EXERCISE MATERIAL below:
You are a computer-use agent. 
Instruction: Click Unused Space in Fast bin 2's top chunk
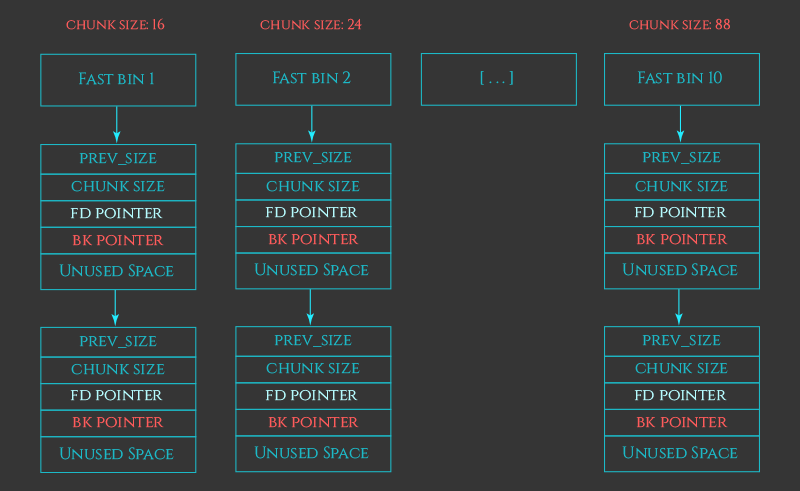coord(312,270)
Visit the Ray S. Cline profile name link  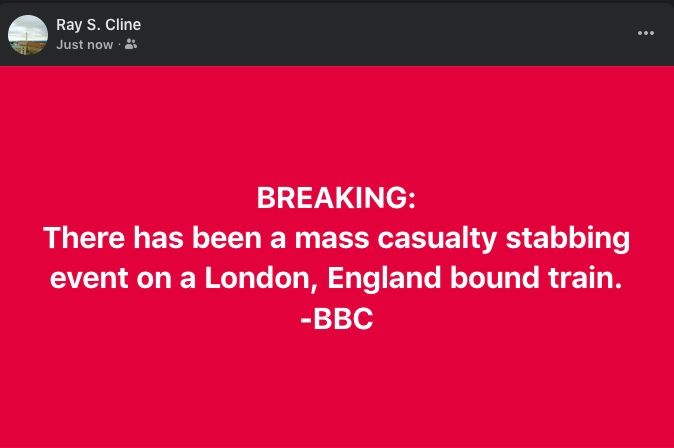click(x=98, y=25)
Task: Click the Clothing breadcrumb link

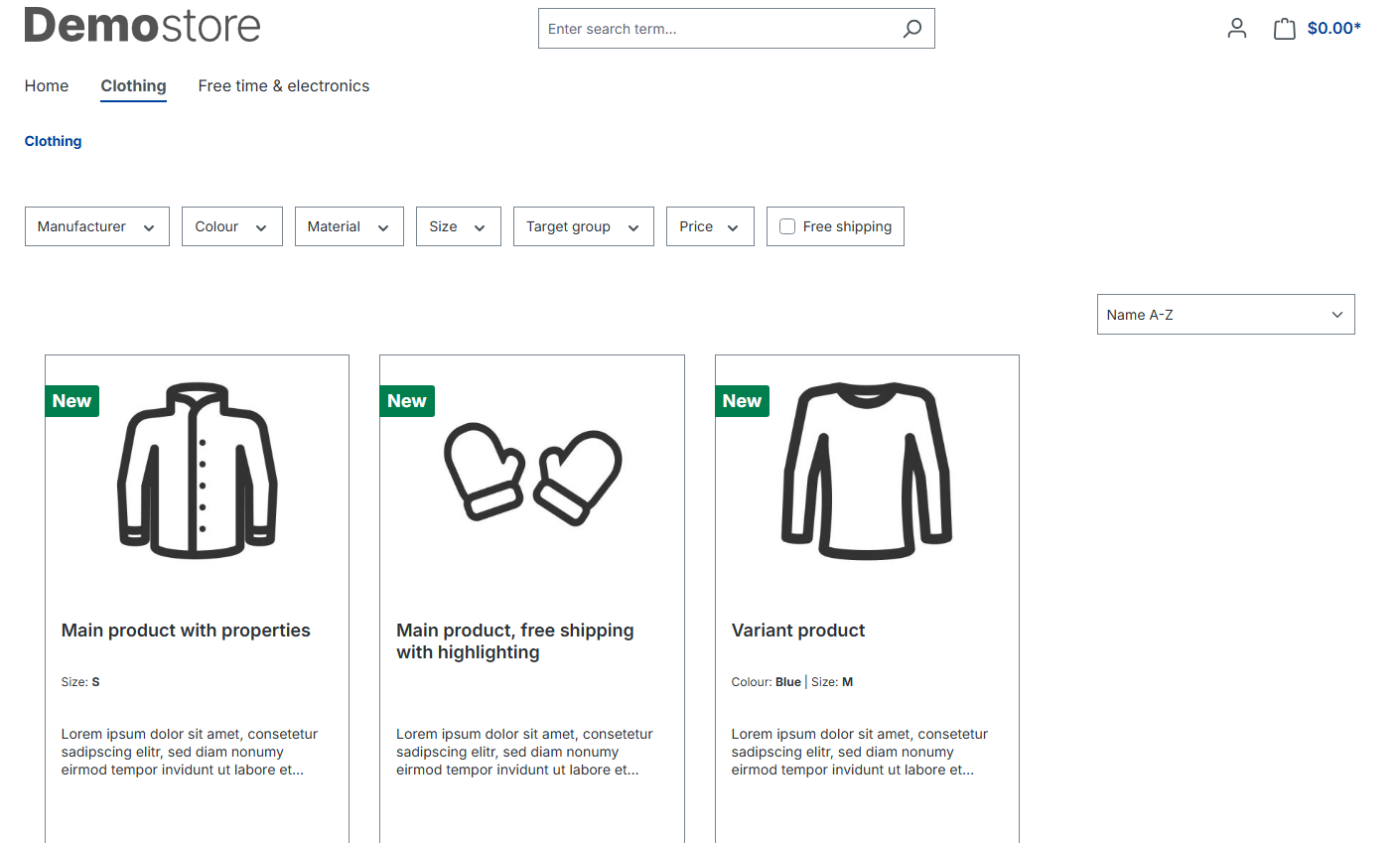Action: tap(54, 141)
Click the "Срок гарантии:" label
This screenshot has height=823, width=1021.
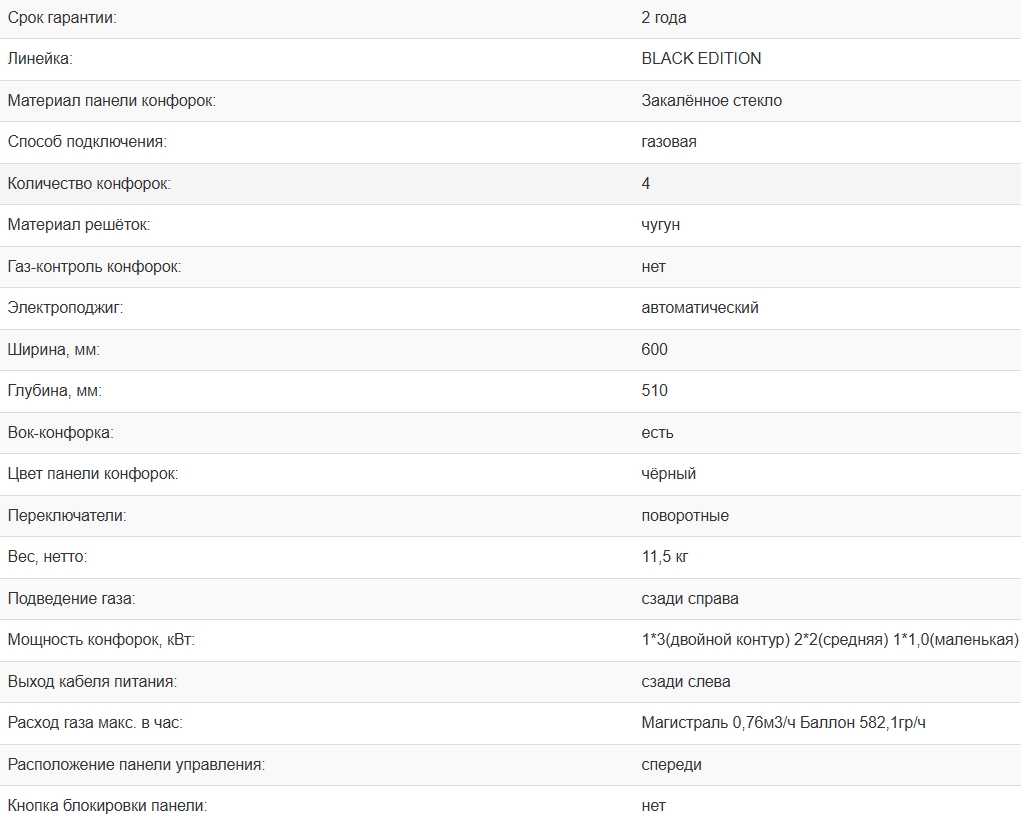tap(62, 18)
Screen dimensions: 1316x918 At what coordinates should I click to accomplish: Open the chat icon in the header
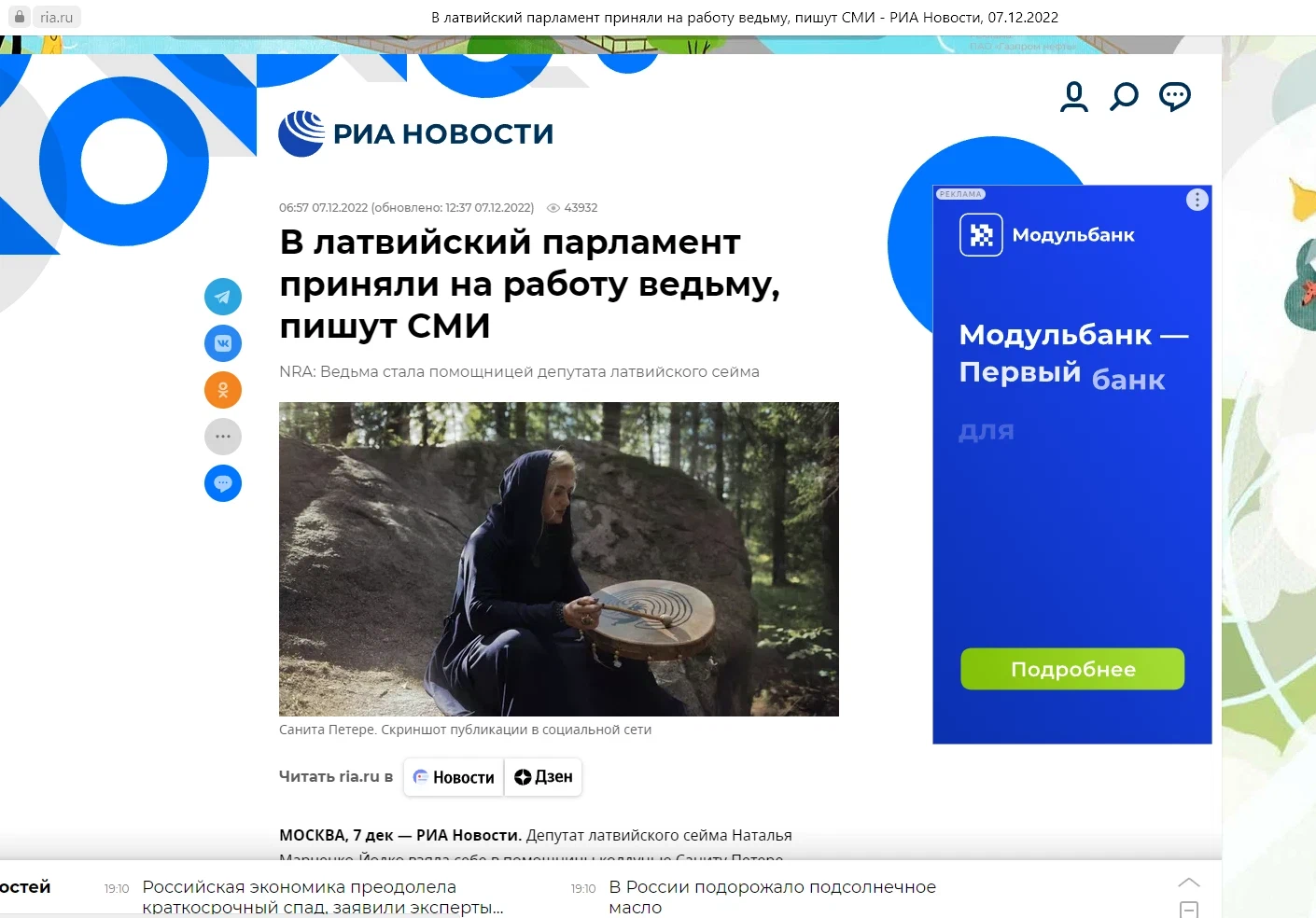coord(1175,97)
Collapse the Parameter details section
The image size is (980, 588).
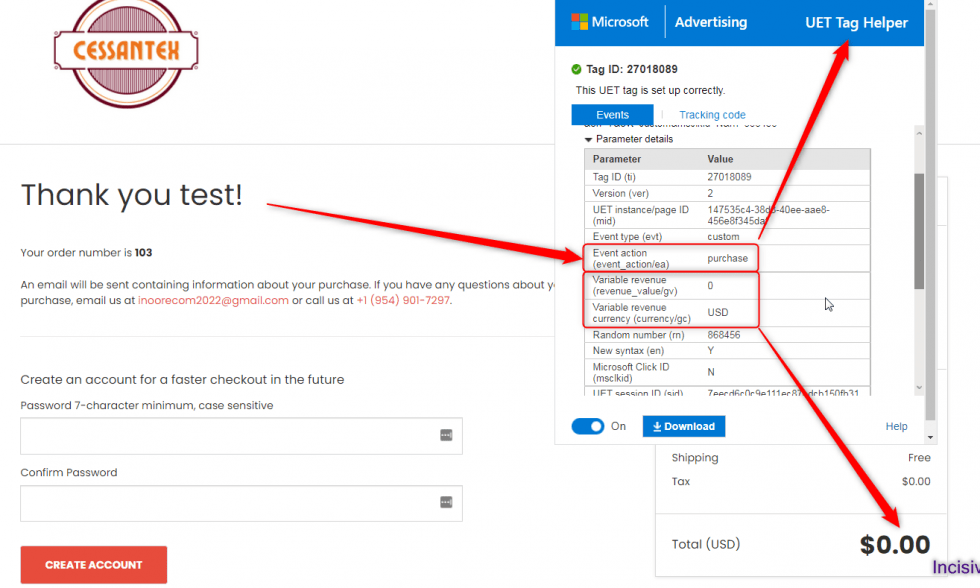(x=590, y=139)
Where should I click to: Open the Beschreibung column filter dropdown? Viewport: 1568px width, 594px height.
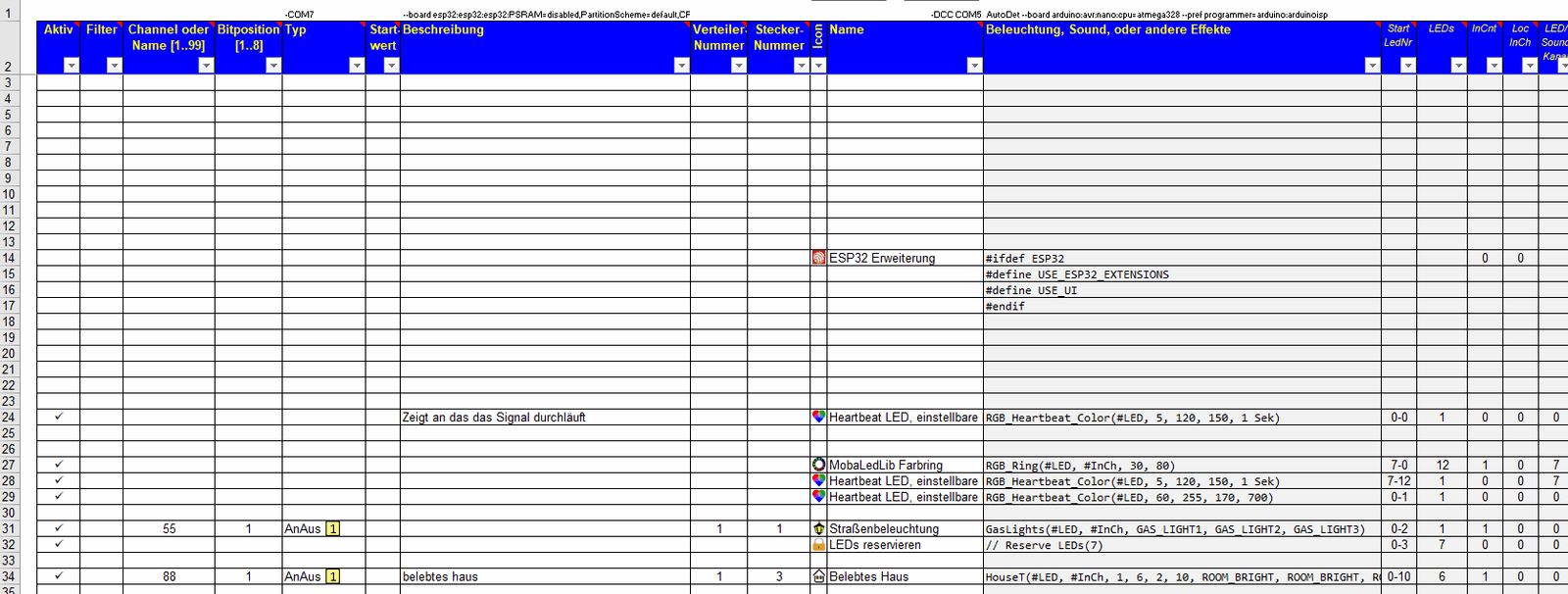click(x=681, y=65)
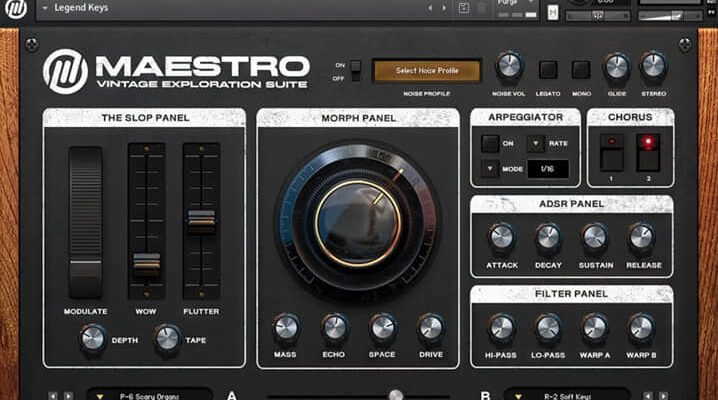
Task: Click the Legato button
Action: (548, 70)
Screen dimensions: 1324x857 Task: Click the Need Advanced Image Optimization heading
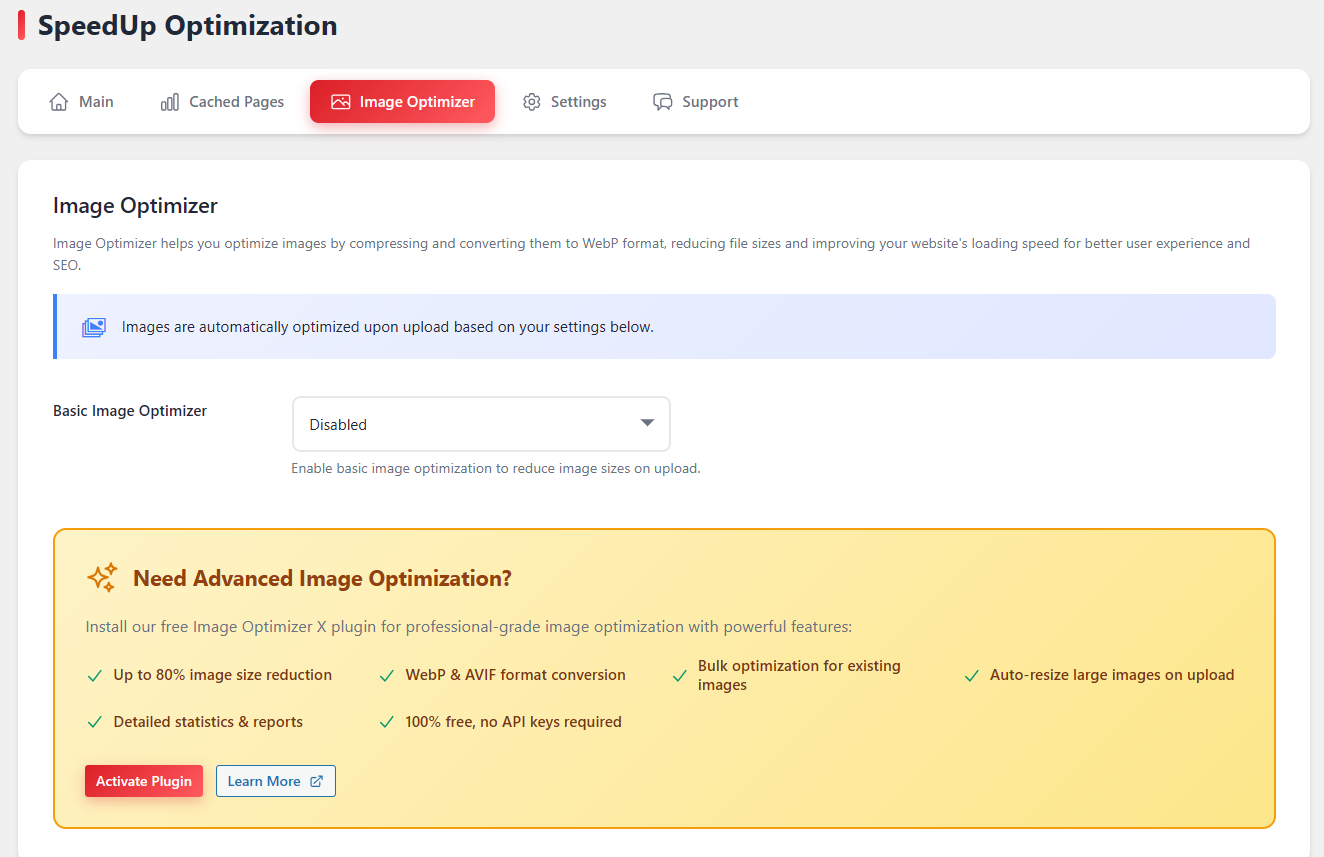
End of EXERCISE MATERIAL.
• TASK GOAL
Exactly repeat only the lines from the one with "This screenshot has height=823, width=1021." to the closing line above, both included, and omit every picture.

• THE ANSWER
This screenshot has height=823, width=1021.
tap(62, 18)
Screen dimensions: 1316x918 At what coordinates should I click to accomplish: Open the chat icon in the header
coord(1175,97)
Collapse the Parameter details section
The image size is (980, 588).
(x=590, y=139)
Where should I click to: Open the Beschreibung column filter dropdown? Viewport: 1568px width, 594px height.
click(x=681, y=65)
Task: Click the Legato button
Action: (548, 70)
Screen dimensions: 1324x857 Task: Click the Need Advanced Image Optimization heading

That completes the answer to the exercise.